Tod beim Messerspiel«Ein Engel ist viel zu früh von uns gegangen»

Ein 16-Jähriger aus der Romandie ist am Dienstagabend durch ein Messer tödlich an der Brust verletzt worden. Er war auf Schulreise in Rom. Seine Mitschüler sind geschockt.

von
pwe/num
Der Waadtländer Jonathan L. starb auf Schulreise in Rom.

Der Waadtländer Jonathan L. starb auf Schulreise in Rom.

Freunde und Bekannte drücken ihren tiefen Schock über den tragischen Unfall von Jonathan L.* aus. Der 16-Jährige starb gestern Abend in Rom, nachdem er offenbar mit zwei Freunden Messerwerfen gespielt hatte.

Der Teenager teilte sich gern der Öffentlichkeit mit, sammelte mit seinen Youtube-Videos fleissig Klicks, über 5000 Follower lasen seine Neuigkeiten auf Facebook, über 18'000 Menschen lasen seine Tweets. Seine Seite wird derzeit überschwemmt mit Beileidsbekundungen. «Du fehlst mir», schreibt eine Freundin, «Ein Engel ist viel zu früh von uns gegangen» eine weitere.
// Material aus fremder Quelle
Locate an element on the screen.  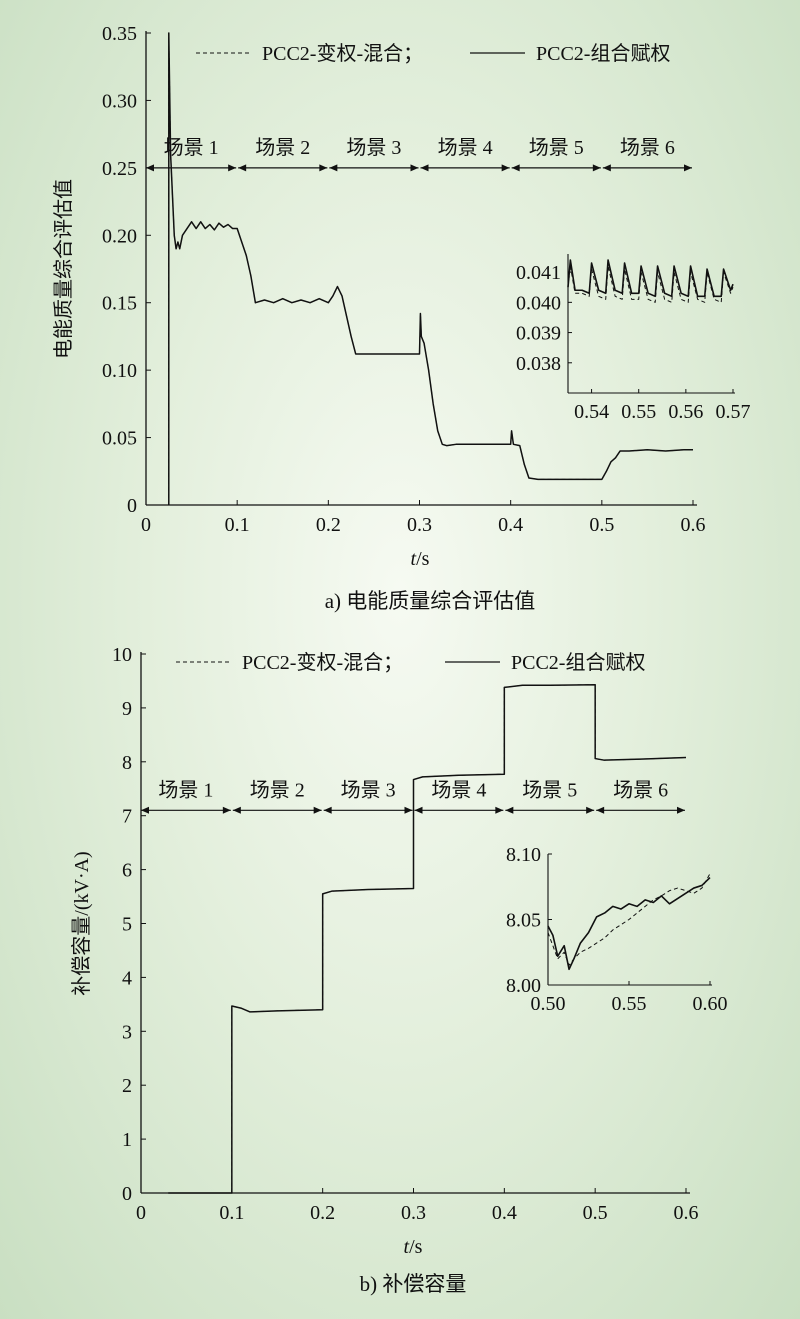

Speiseröhre und Aorta durchschnitten

Das Drama nahm am Dienstagabend in Rom gegen 23 Uhr seinen Lauf. Die Klasse, auf Schulreise in Rom, war seit Montag in einem von Nonnen geführten Institut nicht weit vom Vatikan untergebracht. Die Nonnen hörten aus dem Zimmer von Jonathan Lärm – und plötzlich Schreie.

Im Zimmer auf dem Bett lag Jonathan – mit einer Verletzung an der Brust. Offenbar hatte er mit seinen Kollegen ein tödliches Spiel mit Messern gespielt. Eine Nonne alarmierte die Rettungskräfte, sagte, er blute aus dem Mund. Wiederbelebungsversuche schlugen fehl, Jonathan starb noch auf der Unfallstelle. Gemäss «Il Messagero» hat das Messer gar die Speiseröhre sowie die Aorta durgeschnitten.

«Er war ein Star in seiner Klasse»

Am Mittwoch früh kehrte die italienische Polizei an den Unfallort zurück, um die verbleibenden Schülerinnen und Schüler zu befragen und den genauen Unfallhergang zu rekonstruieren.

Jonathan L. war Schüler im Elysée in Lausanne und besuchte dort die 11. Klasse. Vonseiten der Schule kommt zurzeit kein Kommentar. Wie und wann die 20 Schüler und drei Lehrer, die mit auf der Reise sind, in die Heimat zurückkehren, ist noch offen.

Ein Lehrer sagte zu «Repubblica»: «Wir sind schockiert. Mehr kann ich nicht sagen, da eine Untersuchung der Polizei im Gange ist.» Eine Mitschülerin der Parallelklasse sagte gegenüber «Le Matin», Jonathan sei ein «Star in seiner Klasse» gewesen, habe gerne und viel gelacht. «Er war einer der Guten.»